**** Materials provided

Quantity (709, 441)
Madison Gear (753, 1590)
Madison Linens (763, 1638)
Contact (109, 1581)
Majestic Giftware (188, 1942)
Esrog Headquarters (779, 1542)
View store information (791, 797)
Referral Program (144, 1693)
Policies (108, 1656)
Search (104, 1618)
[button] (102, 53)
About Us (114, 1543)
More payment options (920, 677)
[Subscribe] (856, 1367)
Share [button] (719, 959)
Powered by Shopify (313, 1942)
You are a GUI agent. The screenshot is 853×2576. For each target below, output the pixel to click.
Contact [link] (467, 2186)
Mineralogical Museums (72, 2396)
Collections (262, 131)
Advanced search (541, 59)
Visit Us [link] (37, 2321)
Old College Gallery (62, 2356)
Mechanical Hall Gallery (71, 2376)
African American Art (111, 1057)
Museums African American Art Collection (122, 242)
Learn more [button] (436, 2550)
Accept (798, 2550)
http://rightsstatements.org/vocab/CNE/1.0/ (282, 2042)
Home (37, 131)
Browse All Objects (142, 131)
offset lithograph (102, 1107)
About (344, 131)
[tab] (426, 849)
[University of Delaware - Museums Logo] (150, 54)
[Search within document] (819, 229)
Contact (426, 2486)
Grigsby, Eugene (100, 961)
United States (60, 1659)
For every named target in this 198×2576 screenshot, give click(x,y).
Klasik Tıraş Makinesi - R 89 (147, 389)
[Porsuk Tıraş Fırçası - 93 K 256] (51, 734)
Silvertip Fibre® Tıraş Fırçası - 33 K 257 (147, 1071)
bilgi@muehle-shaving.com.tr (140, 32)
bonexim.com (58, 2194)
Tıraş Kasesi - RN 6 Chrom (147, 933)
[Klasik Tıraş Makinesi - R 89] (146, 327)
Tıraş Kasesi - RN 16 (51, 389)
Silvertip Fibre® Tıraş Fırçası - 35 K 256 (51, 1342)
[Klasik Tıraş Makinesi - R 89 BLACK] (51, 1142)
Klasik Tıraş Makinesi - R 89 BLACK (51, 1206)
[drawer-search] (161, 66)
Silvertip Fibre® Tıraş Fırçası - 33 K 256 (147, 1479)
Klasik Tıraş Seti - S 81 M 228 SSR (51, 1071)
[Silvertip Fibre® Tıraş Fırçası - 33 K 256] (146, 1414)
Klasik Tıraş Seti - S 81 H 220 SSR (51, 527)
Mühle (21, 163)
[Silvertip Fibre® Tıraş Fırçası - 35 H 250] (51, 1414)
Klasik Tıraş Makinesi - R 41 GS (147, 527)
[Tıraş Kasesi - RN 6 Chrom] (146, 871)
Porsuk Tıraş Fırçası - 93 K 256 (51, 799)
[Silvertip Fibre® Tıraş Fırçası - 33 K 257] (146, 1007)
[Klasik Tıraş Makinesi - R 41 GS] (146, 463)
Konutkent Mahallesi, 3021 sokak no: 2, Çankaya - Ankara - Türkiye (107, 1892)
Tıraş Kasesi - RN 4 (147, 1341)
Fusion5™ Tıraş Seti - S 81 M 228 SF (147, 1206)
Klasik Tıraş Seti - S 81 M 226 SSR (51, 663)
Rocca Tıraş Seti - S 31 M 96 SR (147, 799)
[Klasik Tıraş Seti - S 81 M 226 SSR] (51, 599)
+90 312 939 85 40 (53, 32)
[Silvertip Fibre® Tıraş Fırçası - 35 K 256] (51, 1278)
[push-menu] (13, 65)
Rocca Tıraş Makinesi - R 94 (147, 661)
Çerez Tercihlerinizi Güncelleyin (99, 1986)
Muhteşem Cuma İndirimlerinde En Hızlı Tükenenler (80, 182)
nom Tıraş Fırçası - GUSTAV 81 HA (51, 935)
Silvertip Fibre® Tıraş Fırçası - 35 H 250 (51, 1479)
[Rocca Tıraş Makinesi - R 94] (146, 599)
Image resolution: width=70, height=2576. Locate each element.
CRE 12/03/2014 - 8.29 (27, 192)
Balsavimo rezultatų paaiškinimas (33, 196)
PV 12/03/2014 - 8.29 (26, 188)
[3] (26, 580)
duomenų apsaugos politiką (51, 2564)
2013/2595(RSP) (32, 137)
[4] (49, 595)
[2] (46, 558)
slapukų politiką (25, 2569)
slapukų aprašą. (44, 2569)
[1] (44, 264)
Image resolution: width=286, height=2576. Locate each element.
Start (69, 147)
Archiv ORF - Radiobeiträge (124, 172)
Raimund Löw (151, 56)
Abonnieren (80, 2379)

********

Copy each line above exactly as it stands.

- _Output for this exercise_:
Quantity (709, 441)
Madison Gear (753, 1590)
Madison Linens (763, 1638)
Contact (109, 1581)
Majestic Giftware (188, 1942)
Esrog Headquarters (779, 1542)
View store information (791, 797)
Referral Program (144, 1693)
Policies (108, 1656)
Search (104, 1618)
[button] (102, 53)
About Us (114, 1543)
More payment options (920, 677)
[Subscribe] (856, 1367)
Share [button] (719, 959)
Powered by Shopify (313, 1942)
You are a GUI agent. The screenshot is 853×2576. For each target below, output the pixel to click.
Contact [link] (467, 2186)
Mineralogical Museums (72, 2396)
Collections (262, 131)
Advanced search (541, 59)
Visit Us [link] (37, 2321)
Old College Gallery (62, 2356)
Mechanical Hall Gallery (71, 2376)
African American Art (111, 1057)
Museums African American Art Collection (122, 242)
Learn more [button] (436, 2550)
Accept (798, 2550)
http://rightsstatements.org/vocab/CNE/1.0/ (282, 2042)
Home (37, 131)
Browse All Objects (142, 131)
offset lithograph (102, 1107)
About (344, 131)
[tab] (426, 849)
[University of Delaware - Museums Logo] (150, 54)
[Search within document] (819, 229)
Contact (426, 2486)
Grigsby, Eugene (100, 961)
United States (60, 1659)
For every named target in this 198×2576 screenshot, give click(x,y).
Klasik Tıraş Makinesi - R 89 (147, 389)
[Porsuk Tıraş Fırçası - 93 K 256] (51, 734)
Silvertip Fibre® Tıraş Fırçası - 33 K 257 (147, 1071)
bilgi@muehle-shaving.com.tr (140, 32)
bonexim.com (58, 2194)
Tıraş Kasesi - RN 6 Chrom (147, 933)
[Klasik Tıraş Makinesi - R 89] (146, 327)
Tıraş Kasesi - RN 16 (51, 389)
Silvertip Fibre® Tıraş Fırçası - 35 K 256 (51, 1342)
[Klasik Tıraş Makinesi - R 89 BLACK] (51, 1142)
Klasik Tıraş Makinesi - R 89 BLACK (51, 1206)
[drawer-search] (161, 66)
Silvertip Fibre® Tıraş Fırçası - 33 K 256 (147, 1479)
Klasik Tıraş Seti - S 81 M 228 SSR (51, 1071)
[Silvertip Fibre® Tıraş Fırçası - 33 K 256] (146, 1414)
Klasik Tıraş Seti - S 81 H 220 SSR (51, 527)
Mühle (21, 163)
[Silvertip Fibre® Tıraş Fırçası - 35 H 250] (51, 1414)
Klasik Tıraş Makinesi - R 41 GS (147, 527)
[Tıraş Kasesi - RN 6 Chrom] (146, 871)
Porsuk Tıraş Fırçası - 93 K 256 (51, 799)
[Silvertip Fibre® Tıraş Fırçası - 33 K 257] (146, 1007)
[Klasik Tıraş Makinesi - R 41 GS] (146, 463)
Konutkent Mahallesi, 3021 sokak no: 2, Çankaya - Ankara - Türkiye (107, 1892)
Tıraş Kasesi - RN 4 (147, 1341)
Fusion5™ Tıraş Seti - S 81 M 228 SF (147, 1206)
Klasik Tıraş Seti - S 81 M 226 SSR (51, 663)
Rocca Tıraş Seti - S 31 M 96 SR (147, 799)
[Klasik Tıraş Seti - S 81 M 226 SSR] (51, 599)
+90 312 939 85 40 (53, 32)
[Silvertip Fibre® Tıraş Fırçası - 35 K 256] (51, 1278)
[push-menu] (13, 65)
Rocca Tıraş Makinesi - R 94 (147, 661)
Çerez Tercihlerinizi Güncelleyin (99, 1986)
Muhteşem Cuma İndirimlerinde En Hızlı Tükenenler (80, 182)
nom Tıraş Fırçası - GUSTAV 81 HA (51, 935)
Silvertip Fibre® Tıraş Fırçası - 35 H 250 (51, 1479)
[Rocca Tıraş Makinesi - R 94] (146, 599)
Image resolution: width=70, height=2576. Locate each element.
CRE 12/03/2014 - 8.29 (27, 192)
Balsavimo rezultatų paaiškinimas (33, 196)
PV 12/03/2014 - 8.29 (26, 188)
[3] (26, 580)
duomenų apsaugos politiką (51, 2564)
2013/2595(RSP) (32, 137)
[4] (49, 595)
[2] (46, 558)
slapukų politiką (25, 2569)
slapukų aprašą. (44, 2569)
[1] (44, 264)
Image resolution: width=286, height=2576. Locate each element.
Start (69, 147)
Archiv ORF - Radiobeiträge (124, 172)
Raimund Löw (151, 56)
Abonnieren (80, 2379)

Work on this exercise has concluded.